What do they actually do
MangoDesk is a hosted service that turns a plain‑English spec into a working human‑labeling and evaluation pipeline. From a written description, it generates the annotation interface, annotator instructions, routing rules, QA checks, and a clean handoff so teams can download the finished dataset or evals when complete (MangoDesk homepage; YC page).
They support common AI data types including alignment data, evaluation data, conversational and agent interactions, plus image, video, and audio, with public docs describing formats and workflow guidance (Human Data docs).
Customers can bring their own annotators or use MangoDesk’s vetted pool of domain experts. MangoDesk can run the operational side (sourcing/screening and executing the pipeline), perform QA, and deliver production‑grade outputs that plug into training and evaluation workflows (MangoDesk homepage; YC page).

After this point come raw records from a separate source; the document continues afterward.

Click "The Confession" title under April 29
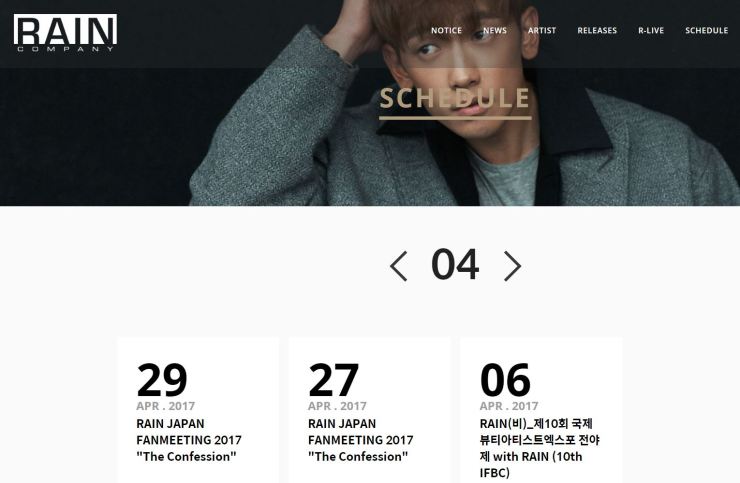The width and height of the screenshot is (740, 483). tap(186, 457)
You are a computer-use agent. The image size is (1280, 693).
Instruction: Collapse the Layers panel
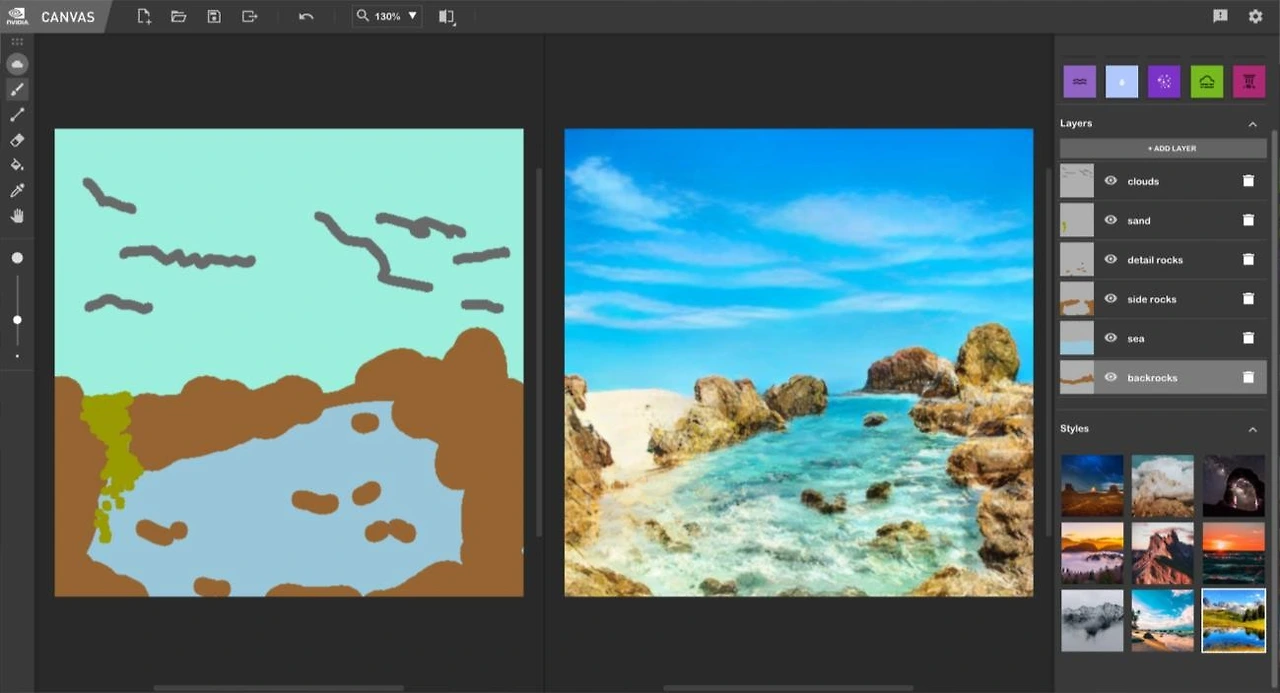coord(1252,124)
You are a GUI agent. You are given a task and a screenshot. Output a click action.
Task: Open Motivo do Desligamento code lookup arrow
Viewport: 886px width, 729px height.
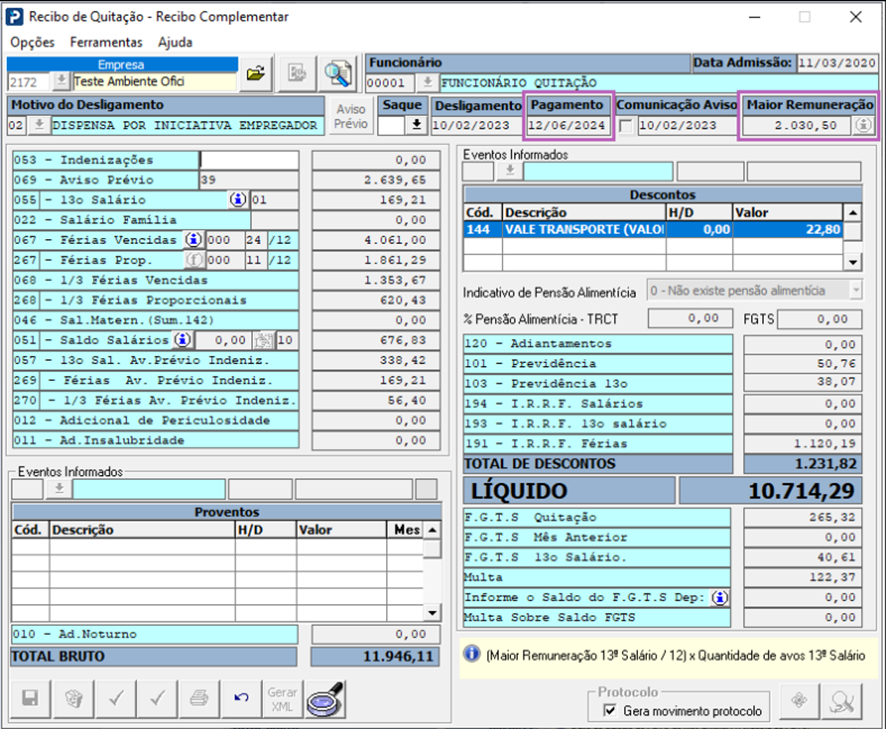[39, 126]
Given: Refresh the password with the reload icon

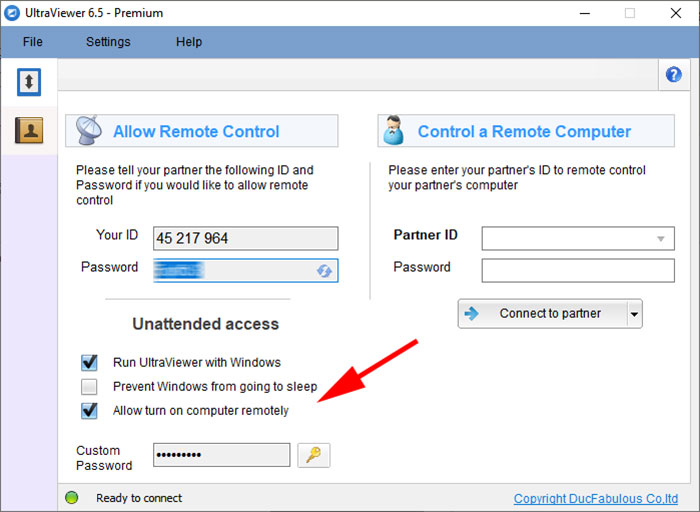Looking at the screenshot, I should [x=324, y=270].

Who are their target customer(s)
- Research labs fine‑tuning or training models: They need bespoke, repeatable human evaluations and alignment data without rebuilding interfaces, instructions, routing, and QA for every experiment (YC page; Human Data docs).
- Product teams shipping LLM features: They require targeted post‑training datasets and fast, consistent evals to catch real‑world failures; typical labeling cycles are slow and inconsistent (MangoDesk homepage; Human Data docs).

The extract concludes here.